Viele Entscheidungen müssen in Deutschland getroffen werden, die dem einen oder anderen nicht schmecken werden. Wer will schon die Masten und Leitungen hinter seinem Haus haben oder quer durch seine Lieblingslandschaft gezogen sehen? Wer andererseits will dafür geradestehen, wenn die unsichtbaren Erdkabel im Vergleich zu den Freileitungen das Neunfache kosten?

In den kommenden zwei Dekaden kommen auf Deutschland Investitionen in dreistelliger Milliardenhöhe für den Bau von Leitungen, Speicher- und Reservekraftwerken sowie Effizienztechnik aller Art zu. In Europa müssen der EU-Kommission zufolge 45.000 Kilometer Stromleitungen modernisiert und neu verlegt werden. Wäre es ein einziges Kabel, es ließe sich einmal um den Äquator spannen. Für die Modernisierung von Verteil-, Übertragungs- und Supernetz werden insgesamt 600 Milliarden Euro erforderlich.

Diese Zahlen zeigen: Smart Grid steht nicht nur für eine neue Technik, es steht auch für einen neuen Markt mit enormem Wachstumspotenzial. Die Energiewende ist kein europäisches, sondern ein globales Phänomen.
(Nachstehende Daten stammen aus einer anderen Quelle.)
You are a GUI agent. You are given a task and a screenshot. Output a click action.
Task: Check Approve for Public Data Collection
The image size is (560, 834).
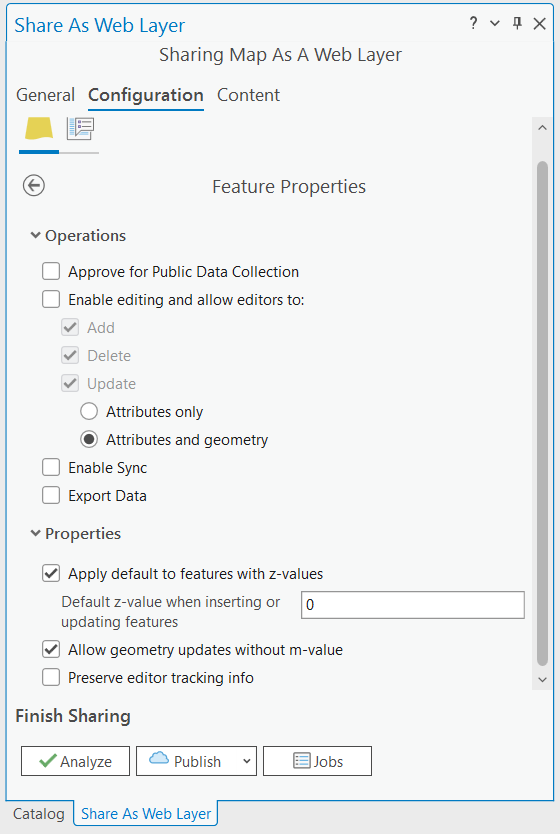pyautogui.click(x=51, y=271)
Nicht nur Deutschland, auch andere Länder investieren in Smart Grids.

Die Energiewende lehrt uns endgültig, dass der Strom nicht einfach aus der Steckdose kommt, sondern künftig mehr denn je eine High-Tech-Leistung unserer Volkswirtschaft ist und die Qualität der Versorgung unsere Zukunft maßgeblich mitbestimmen wird. Deshalb müssen wir jetzt die Diskussionen führen über das Energiesystem mit dem wir leben wollen.

Der Strom soll sicher, der Strom soll sauber, der Strom soll billig sein. Ohne abgestimmtes Vorgehen beim Netzausbau, ohne Klarheit über die Ziele und ohne politische Weitsicht wird sich die Energiewende zu einem unnötig kostspieligen Unterfangen entwickeln. Nur wenn Deutschland zuhause die Energiewende weitgehend reibungslos vollziehen kann, werden die vollen Chancen im Export der Technologien zu nutzen seien.

Denn Smart Grids made in Germany – sie könnten der neue Exportschlager werden, mit dem sich deutsche Ingenieure und Techniker weltweit einen Namen machen werden.